### WHAT IS BEING ASKED
Could you work out how many lines in the material below hold the word "icon"? Give only the number in reply.

### DATA RECORDS

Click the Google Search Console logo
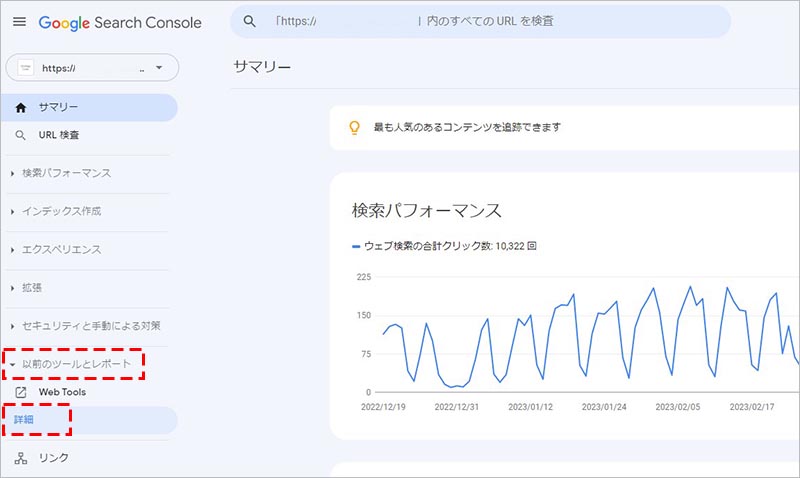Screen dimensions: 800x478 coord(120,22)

--

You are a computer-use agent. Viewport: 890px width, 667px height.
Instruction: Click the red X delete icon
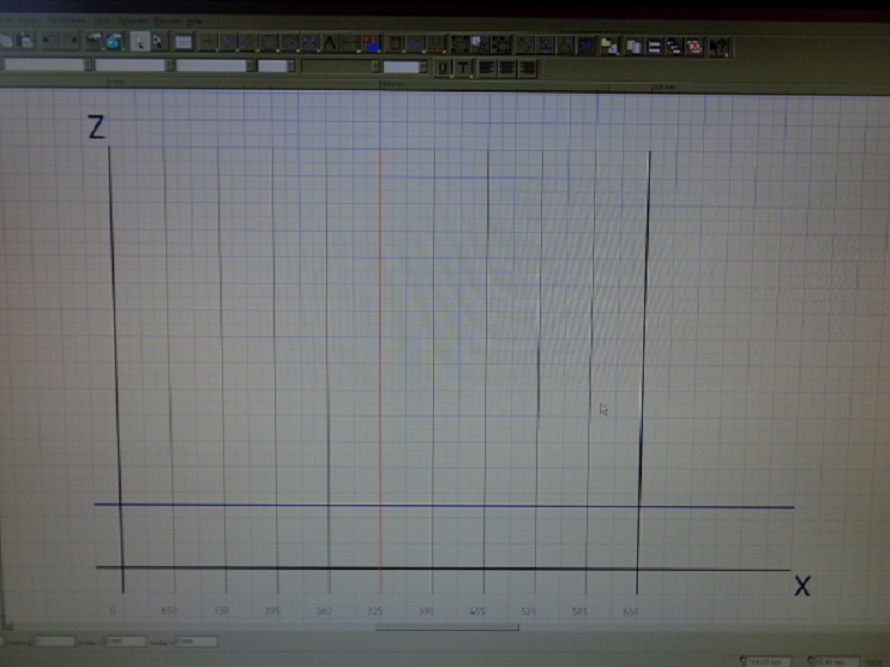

...

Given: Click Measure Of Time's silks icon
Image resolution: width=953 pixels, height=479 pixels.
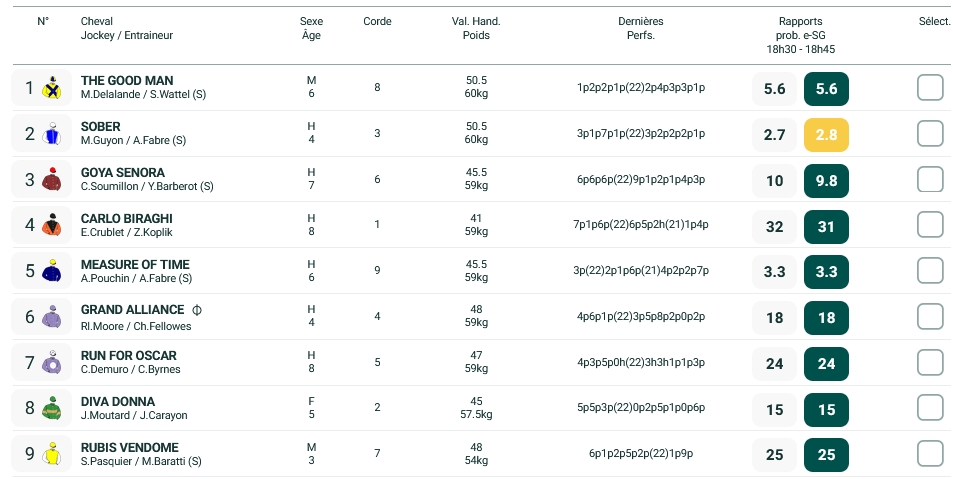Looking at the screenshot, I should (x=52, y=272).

### SOLUTION
2